Companies such as TEFL work with programmes like Meddeas who in turn work with English teachers from both EU countries and countries outside of the EU. They help those involved with several things such as the following: monthly grant of €930 to €1,162 depending on the number of teaching hours, training, and workshops to prepare you for the job. Spanish public health care coverage, they help workers open bank accounts with any banking provider in Spain, paid school holidays apart from the summer holidays and finally, they give you the option to either live with a host family in Spain or they will help you find independent housing. They encourage applicants to reply to any notifications from the company itself super quickly as they usually tend to have a few spots available for workers to start working with the programme.
On an average, the teacher will be with a class of 15 students aged 2-18 years old depending on which age group you would like to work with. With the Meddeas programme, English teachers work for 20-24 hours a week, the contract length lasts up to 10 months. More information is available on their website which is tefl.org
Things to consider
Working abroad can be extremely rewarding and a great life experience to help you gain the confidence and skills you may not have had beforehand. However, there are some things you should consider before travelling abroad for work.

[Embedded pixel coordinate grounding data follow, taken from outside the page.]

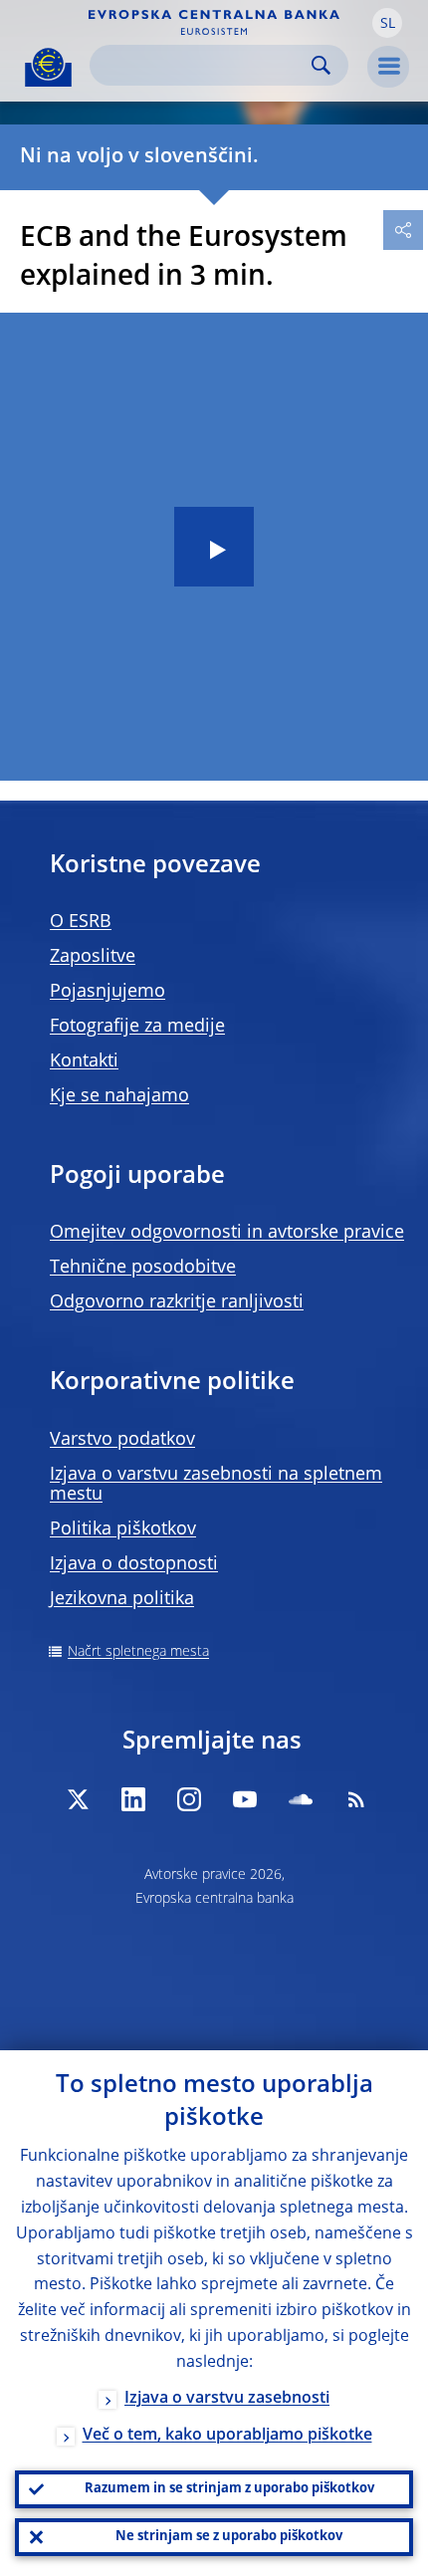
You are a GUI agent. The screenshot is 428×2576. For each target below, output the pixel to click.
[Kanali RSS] (356, 1799)
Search (321, 65)
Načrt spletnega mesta (138, 1652)
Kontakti (84, 1061)
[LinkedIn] (133, 1799)
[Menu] (388, 67)
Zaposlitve (92, 957)
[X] (78, 1799)
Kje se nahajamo (119, 1096)
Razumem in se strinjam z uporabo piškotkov (229, 2488)
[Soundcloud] (300, 1799)
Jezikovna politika (122, 1599)
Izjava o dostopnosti (134, 1564)
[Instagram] (189, 1799)
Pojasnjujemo (107, 992)
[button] (387, 23)
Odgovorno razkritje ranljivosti (177, 1302)
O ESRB (80, 922)
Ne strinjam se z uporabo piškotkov (228, 2536)
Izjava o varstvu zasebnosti (226, 2399)
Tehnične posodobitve (143, 1268)
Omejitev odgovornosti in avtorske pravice (227, 1233)
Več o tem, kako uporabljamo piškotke (227, 2436)
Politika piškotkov (123, 1529)
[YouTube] (245, 1799)
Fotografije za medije (137, 1027)
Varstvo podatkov (122, 1440)
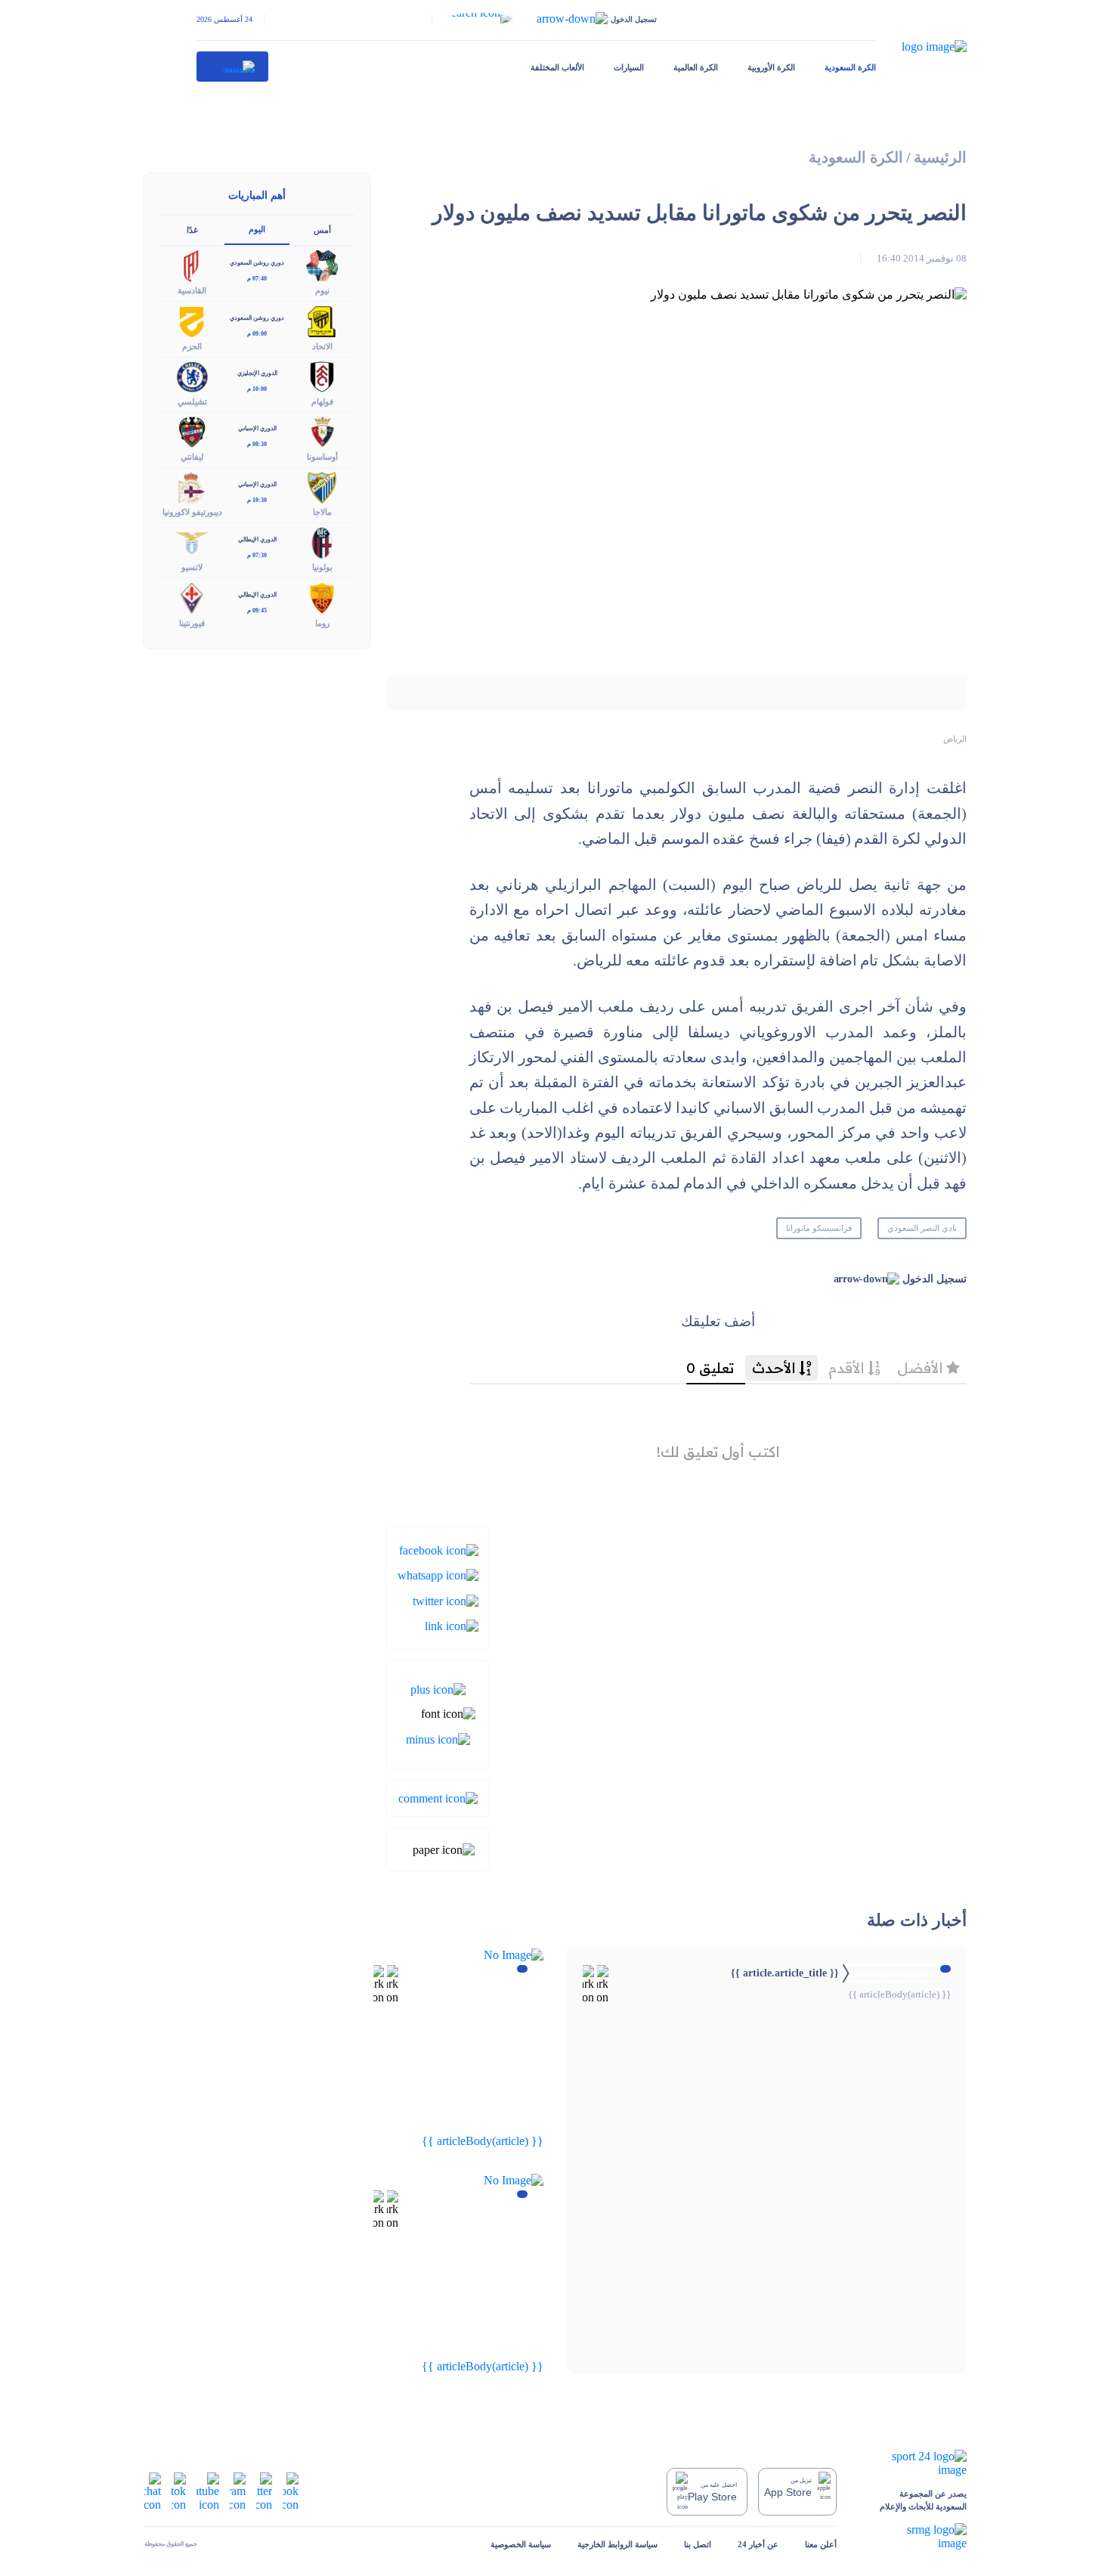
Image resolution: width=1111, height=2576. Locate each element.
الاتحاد (322, 346)
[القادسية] (192, 265)
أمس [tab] (322, 229)
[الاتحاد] (322, 320)
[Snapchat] (152, 2490)
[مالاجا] (322, 486)
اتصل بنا (697, 2544)
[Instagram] (238, 2490)
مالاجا (322, 511)
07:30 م (257, 555)
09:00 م (257, 333)
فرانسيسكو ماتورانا (819, 1227)
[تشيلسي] (192, 375)
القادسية (192, 290)
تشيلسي (192, 401)
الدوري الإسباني (257, 428)
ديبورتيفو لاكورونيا (192, 511)
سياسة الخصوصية (521, 2544)
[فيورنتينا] (192, 597)
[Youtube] (208, 2490)
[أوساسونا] (322, 430)
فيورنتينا (192, 623)
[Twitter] (445, 1599)
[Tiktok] (179, 2490)
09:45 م (257, 610)
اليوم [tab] (257, 229)
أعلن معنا (821, 2544)
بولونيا (322, 567)
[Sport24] (915, 2463)
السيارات (629, 67)
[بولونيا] (322, 541)
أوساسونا (322, 456)
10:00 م (257, 389)
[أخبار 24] (233, 66)
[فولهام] (322, 375)
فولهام (322, 401)
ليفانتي (192, 456)
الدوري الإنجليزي (257, 373)
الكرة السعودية (850, 67)
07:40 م (257, 278)
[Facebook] (438, 1549)
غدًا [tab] (192, 229)
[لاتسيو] (192, 541)
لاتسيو (192, 567)
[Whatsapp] (438, 1574)
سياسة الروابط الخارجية (617, 2544)
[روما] (322, 597)
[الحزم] (192, 320)
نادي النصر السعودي (922, 1227)
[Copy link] (451, 1625)
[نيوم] (322, 265)
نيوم (322, 290)
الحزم (192, 346)
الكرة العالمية (695, 67)
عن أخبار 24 (758, 2544)
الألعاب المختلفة (557, 67)
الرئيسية (940, 158)
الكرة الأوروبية (771, 67)
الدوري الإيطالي (257, 539)
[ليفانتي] (192, 430)
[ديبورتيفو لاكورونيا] (192, 486)
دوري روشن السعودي (257, 262)
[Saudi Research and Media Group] (915, 2536)
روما (322, 623)
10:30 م (257, 500)
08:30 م (257, 444)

- Culture shock may occur whilst working in Spain, siestas for example are a completely different practice to the UK. It would be beneficial for the worker to research daily routines and traditional to familliarise themselves with the lifestyle.
- Financial stability may fluctuate depending on where the worker has chosen to live in Spain so it may be beneficial to save some money before travelling and to speak to their company about their contract and location.
- Discrimination as a foreign worker may occur on rare instances despite English being the main language that tourists use, in the rural parts of Spain they may not be accustomed to English so it would be in the travellers interest to learn a bit of Spanish before they travel.